Dominican Republic church leaders, including the cardinal, harass and make derogatory comments about U.S. Ambassador Wally Brewster, a married gay man.
Lobbying by Colombia’s Catholic bishops ends a national anti-bullying bill.
Amoris Laetitia disappoints LGBT advocates by not mentioning same-gender relationships and offering negative comments on gender transition.
Openly gay priest Warren Hall is suspended by Archbishop of Newark, which cites Fr. Hall’s advocacy for LGBT people.
The Vatican issues a sex education curriculum which mentions sexual orientation only briefly and negatively.
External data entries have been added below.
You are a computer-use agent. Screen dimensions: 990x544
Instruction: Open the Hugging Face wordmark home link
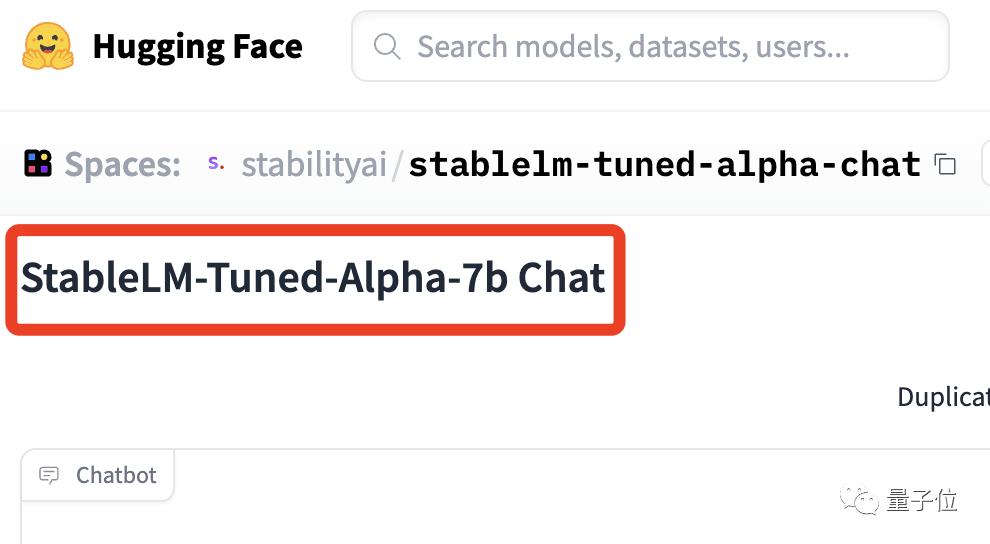tap(198, 47)
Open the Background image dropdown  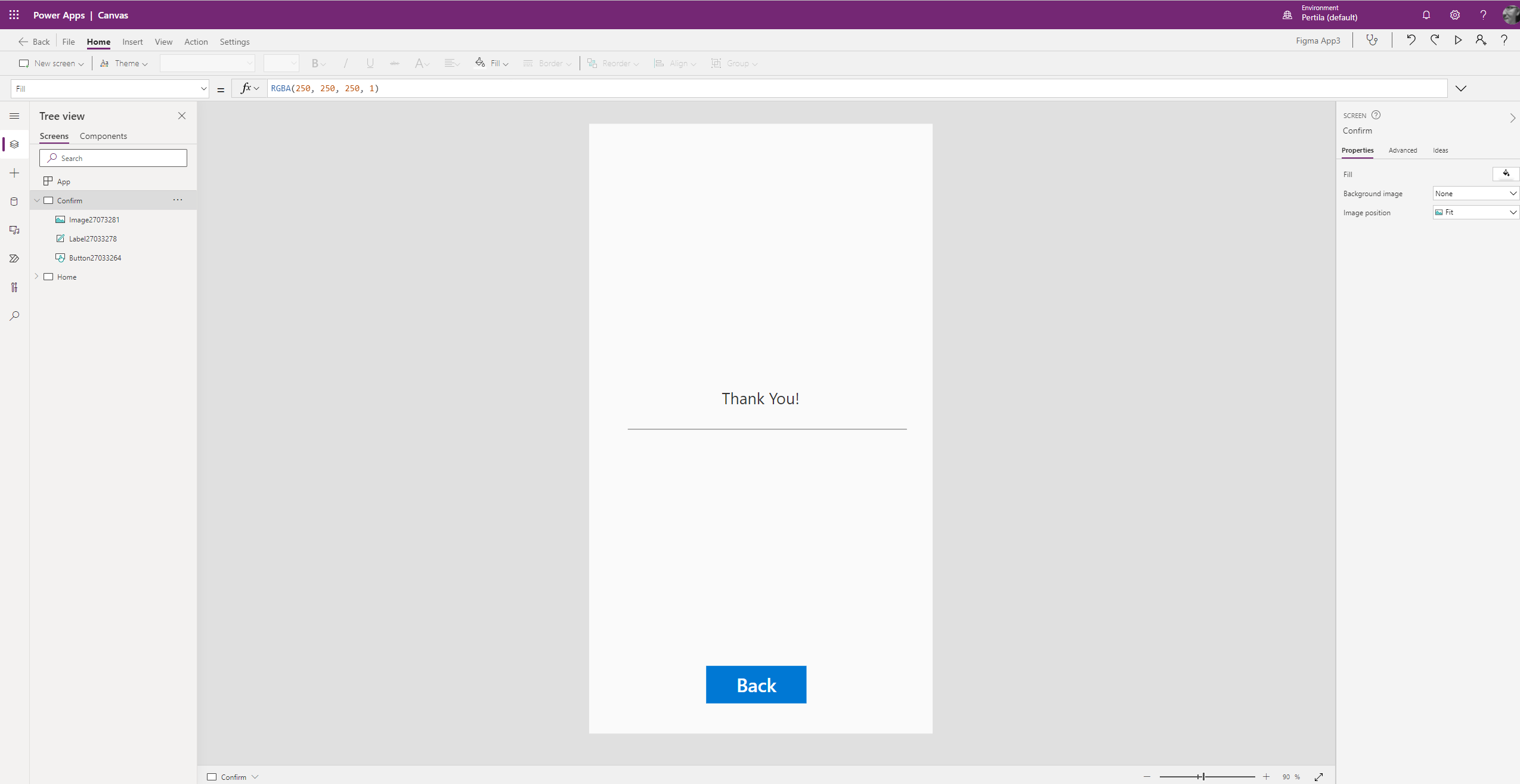click(1475, 193)
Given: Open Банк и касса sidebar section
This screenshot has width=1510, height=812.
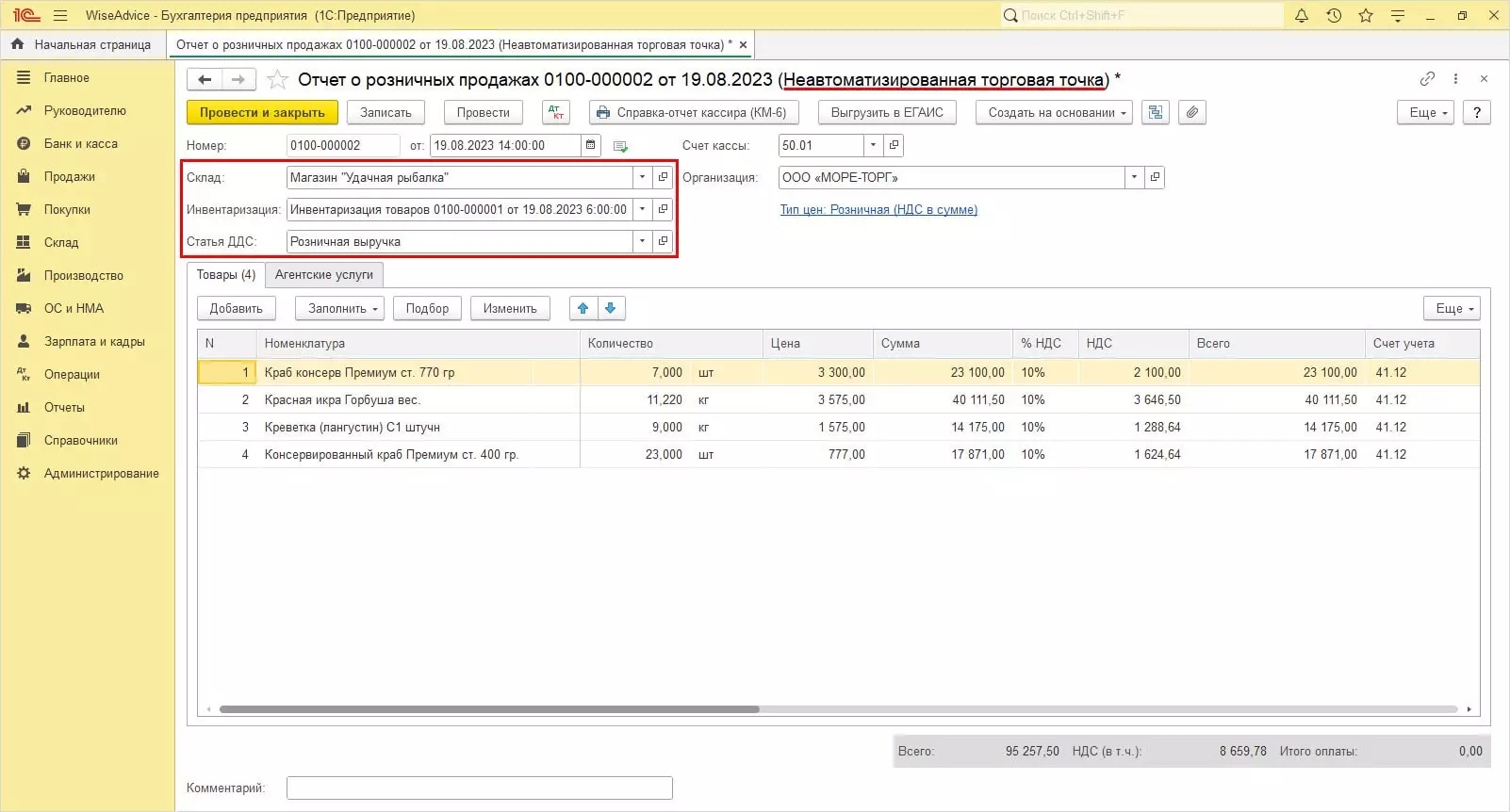Looking at the screenshot, I should [x=80, y=143].
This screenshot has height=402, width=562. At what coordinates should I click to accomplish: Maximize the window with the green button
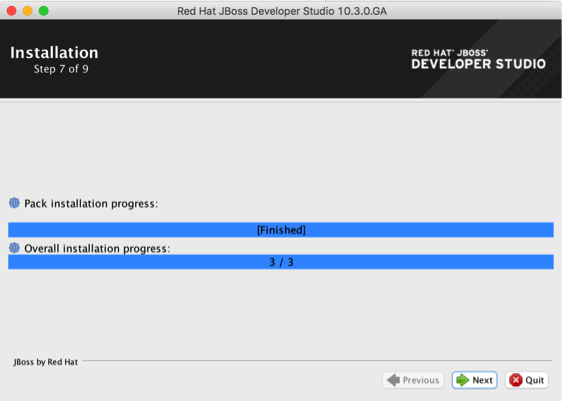click(x=44, y=11)
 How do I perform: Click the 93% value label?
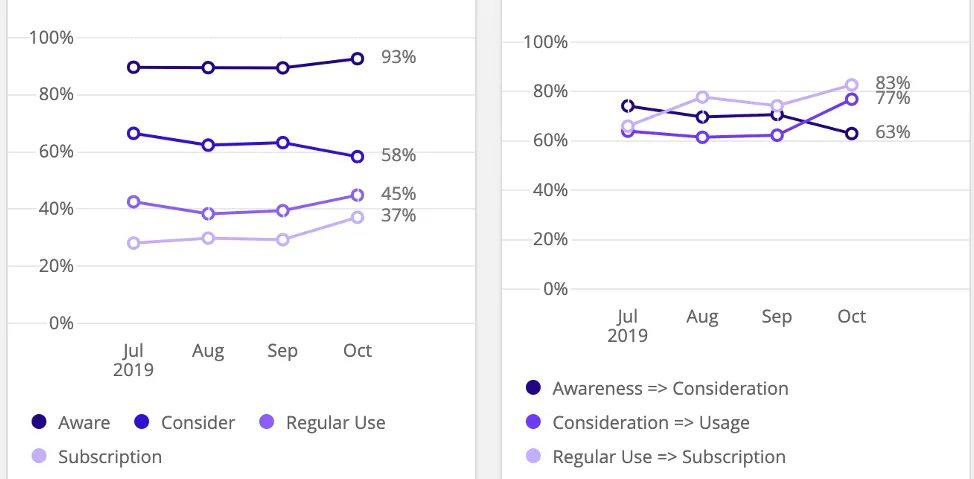[398, 57]
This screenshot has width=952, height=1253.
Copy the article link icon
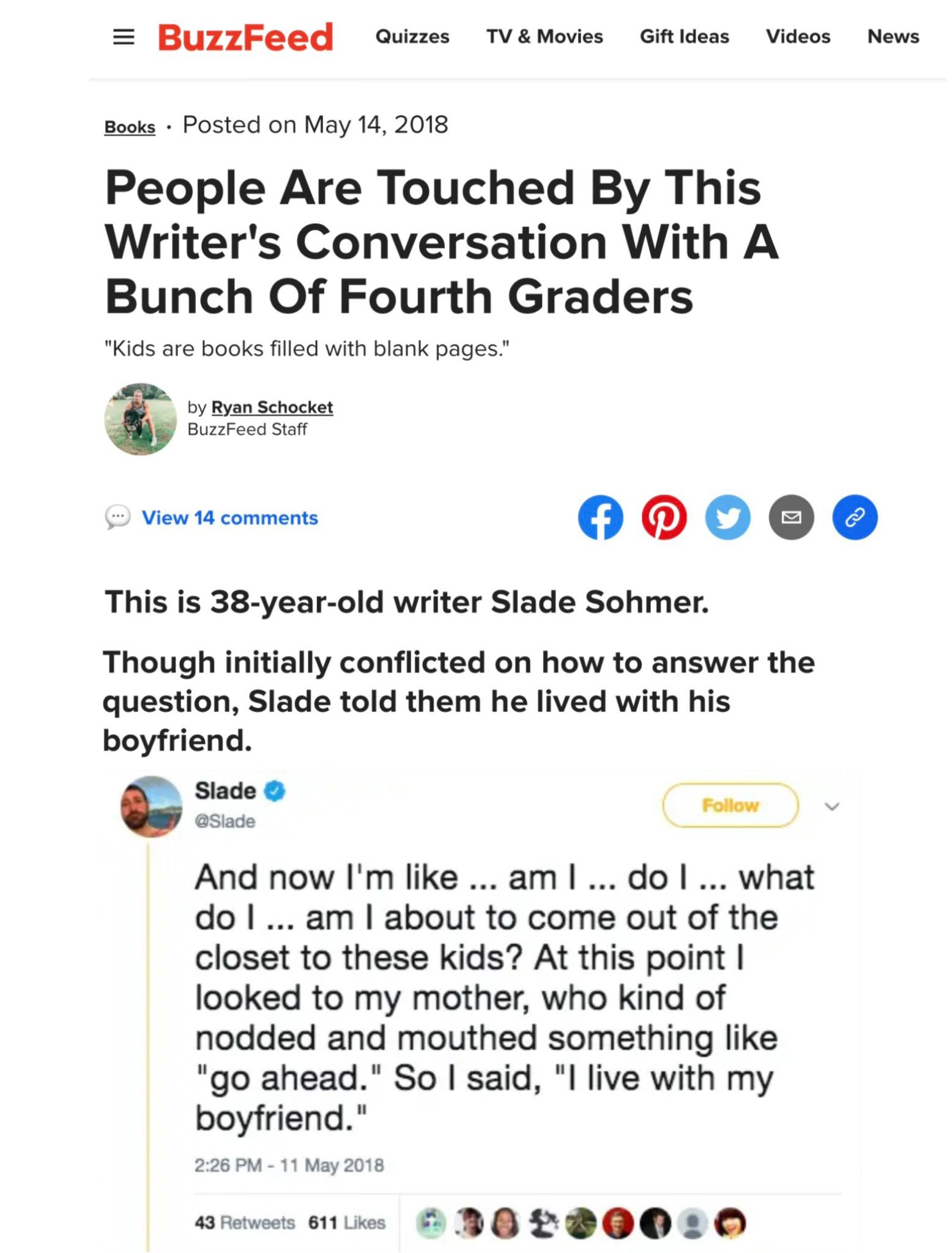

Archdiocese of Philadelphia issues guidelines which exclude, among other Catholics, people in same-gender relationships from pastoral or liturgical roles.
The Vatican’s Congregation for Priests reaffirms a 2005 ban against gay seminarians and priests.
The Archdiocese of Louisville Catholic Cemeteries Office rejects a gravestone design, which features the Supreme Court, submitted by Greg Bourke and Michael DeLeon who were plaintiffs in the case which legalized marriage equality in the U.S.
Pope Francis repeats warnings against “gender ideology” and marriage equality, rhetoric that begins to be picked up by bishops around the globe.
The Diocese of Little Rock, Arkansas, issues education guidelines which threaten expulsion for students whose views and actions about sexual orientation and gender identity are positive, including the act of coming out.
In the midst of a national debate on marriage equality, Mexican bishops warn of “gay dictatorship” and defend reparative therapy.
Most U.S. bishops who issue statements on the massacre at an Orlando gay nightclub fail to mention the LGBT dimension of the attack. One bishop in Florida later publicly criticizes a colleague for acknowledging the church’s role in perpetuating homophobia.
Catholic bishops in Malawi repeatedly make negative comments against LGBT people, despite continued acts of violence and discrimination against this group. In a pastoral letter on the Year of Mercy, they call for jail sentences for lesbian and gay people.
St. Mary’s parish, Evansville, Indiana, closes down its long-time ministry to LGBT people and replaces it with a ministry model which promotes celibacy.